At trial, the trial court granted appellant's motion for acquittal on count eight, the aggravated robbery of Lewis.   However, the jury found appellant guilty as charged on the remaining counts.

At the conclusion of the penalty phase, the jury recommended that the court sentence appellant to death.   The trial court accepted this recommendation and sentenced appellant accordingly.

The cause is now before this court upon an appeal as of right.

Appellant presents seventeen propositions of law for our consideration, which we have considered fully.   In addition, we have considered the death penalty for appropriateness and proportionality and we have independently weighed the aggravating circumstances against the evidence presented in mitigation.   For the reasons that follow, we affirm appellant's convictions and uphold the sentence of death imposed.


 In proposition of law three, appellant contends that he was deprived of a fair trial under the Sixth and Fourteenth Amendments because the trial judge permitted alternate jurors to remain in the jury room during deliberations.   Defense counsel did not object, and in fact expressly stated that he had no objection to their presence.   Therefore, since defense counsel acquiesced to the alternate jurors' presence in deliberations, the alleged error is subject to plain error analysis.   As this court has repeatedly emphasized, an error “does not constitute a plain error or defect under Crim.R. 52(B) unless, but for the error, the outcome of the trial clearly would have been otherwise.”  State v.

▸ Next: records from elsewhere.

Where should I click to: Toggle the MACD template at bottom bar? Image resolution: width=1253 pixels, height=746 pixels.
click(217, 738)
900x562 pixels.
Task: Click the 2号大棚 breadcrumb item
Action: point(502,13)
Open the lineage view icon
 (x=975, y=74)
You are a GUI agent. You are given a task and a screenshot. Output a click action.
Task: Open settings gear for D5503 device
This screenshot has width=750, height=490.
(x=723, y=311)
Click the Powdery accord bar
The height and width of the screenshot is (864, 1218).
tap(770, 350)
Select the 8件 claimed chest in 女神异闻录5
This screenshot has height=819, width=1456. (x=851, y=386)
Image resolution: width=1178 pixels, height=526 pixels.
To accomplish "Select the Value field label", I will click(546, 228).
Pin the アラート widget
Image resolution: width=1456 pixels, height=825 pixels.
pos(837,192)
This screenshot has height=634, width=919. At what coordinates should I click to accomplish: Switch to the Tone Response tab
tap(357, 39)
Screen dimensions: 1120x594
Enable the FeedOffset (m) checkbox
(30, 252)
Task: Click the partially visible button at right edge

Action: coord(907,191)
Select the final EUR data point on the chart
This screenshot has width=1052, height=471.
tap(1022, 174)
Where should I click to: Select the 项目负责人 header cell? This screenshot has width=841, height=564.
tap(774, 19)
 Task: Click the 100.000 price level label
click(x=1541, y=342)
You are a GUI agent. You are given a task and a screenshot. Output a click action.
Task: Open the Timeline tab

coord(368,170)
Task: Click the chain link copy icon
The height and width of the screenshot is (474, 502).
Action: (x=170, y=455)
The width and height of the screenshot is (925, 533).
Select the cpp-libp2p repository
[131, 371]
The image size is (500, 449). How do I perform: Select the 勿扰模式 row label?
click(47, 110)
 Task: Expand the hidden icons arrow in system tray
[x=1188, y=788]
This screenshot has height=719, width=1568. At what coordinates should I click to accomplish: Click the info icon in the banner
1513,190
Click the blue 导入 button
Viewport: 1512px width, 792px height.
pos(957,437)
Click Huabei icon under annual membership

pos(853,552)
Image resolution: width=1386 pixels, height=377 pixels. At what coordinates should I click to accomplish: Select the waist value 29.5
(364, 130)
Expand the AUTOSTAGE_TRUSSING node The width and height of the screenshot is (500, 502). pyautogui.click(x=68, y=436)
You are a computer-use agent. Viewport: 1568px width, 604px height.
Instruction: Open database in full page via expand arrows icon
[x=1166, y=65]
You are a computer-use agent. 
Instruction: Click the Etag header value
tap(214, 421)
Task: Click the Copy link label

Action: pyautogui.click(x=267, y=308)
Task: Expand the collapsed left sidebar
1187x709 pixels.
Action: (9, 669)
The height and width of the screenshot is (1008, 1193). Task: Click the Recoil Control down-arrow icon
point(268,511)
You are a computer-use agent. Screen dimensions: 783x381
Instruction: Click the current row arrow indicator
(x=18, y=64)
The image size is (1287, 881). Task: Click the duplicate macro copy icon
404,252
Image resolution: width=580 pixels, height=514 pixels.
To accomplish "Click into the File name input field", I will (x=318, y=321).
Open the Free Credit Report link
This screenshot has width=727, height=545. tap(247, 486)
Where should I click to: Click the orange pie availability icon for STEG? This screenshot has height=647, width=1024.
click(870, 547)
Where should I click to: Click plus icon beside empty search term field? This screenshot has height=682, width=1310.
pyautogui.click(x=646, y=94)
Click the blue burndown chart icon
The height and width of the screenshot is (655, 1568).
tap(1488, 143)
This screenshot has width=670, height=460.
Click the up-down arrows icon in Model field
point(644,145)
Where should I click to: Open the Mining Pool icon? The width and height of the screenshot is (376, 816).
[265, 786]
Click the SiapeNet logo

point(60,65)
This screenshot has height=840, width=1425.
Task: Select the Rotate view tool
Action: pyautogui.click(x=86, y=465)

Long (1978), 53 Ohio St.2d 91, 7 O.O.3d 178, 372 N.E.2d 804, paragraph two of the syllabus.

 Crim.R. 24(F) provides that “[a]n alternate juror who does not replace a regular juror shall be discharged after the jury retires to consider its verdict.”

 Despite the clear language of Crim.R. 24(F), the trial court instructed the alternate jurors to sit in on the jury deliberations.   Specifically, the trial court told the jury in the guilt phase that they “should listen to the deliberations but must not participate in the deliberation[s].   I can't stress that enough.   No facial indications, no nodding of heads, no notes back and forth.   You have to sit there and listen, and that is all you can do.   Okay? Unless and until, if ever, the alternates are called upon to serve as regular jurors.”

Prior to sentencing deliberations, the trial court again allowed alternate jurors to sit in on the deliberations, reminding them that they should “listen to the deliberations but must not participate in the deliberation unless and until, if ever, called upon to serve as regular jurors.”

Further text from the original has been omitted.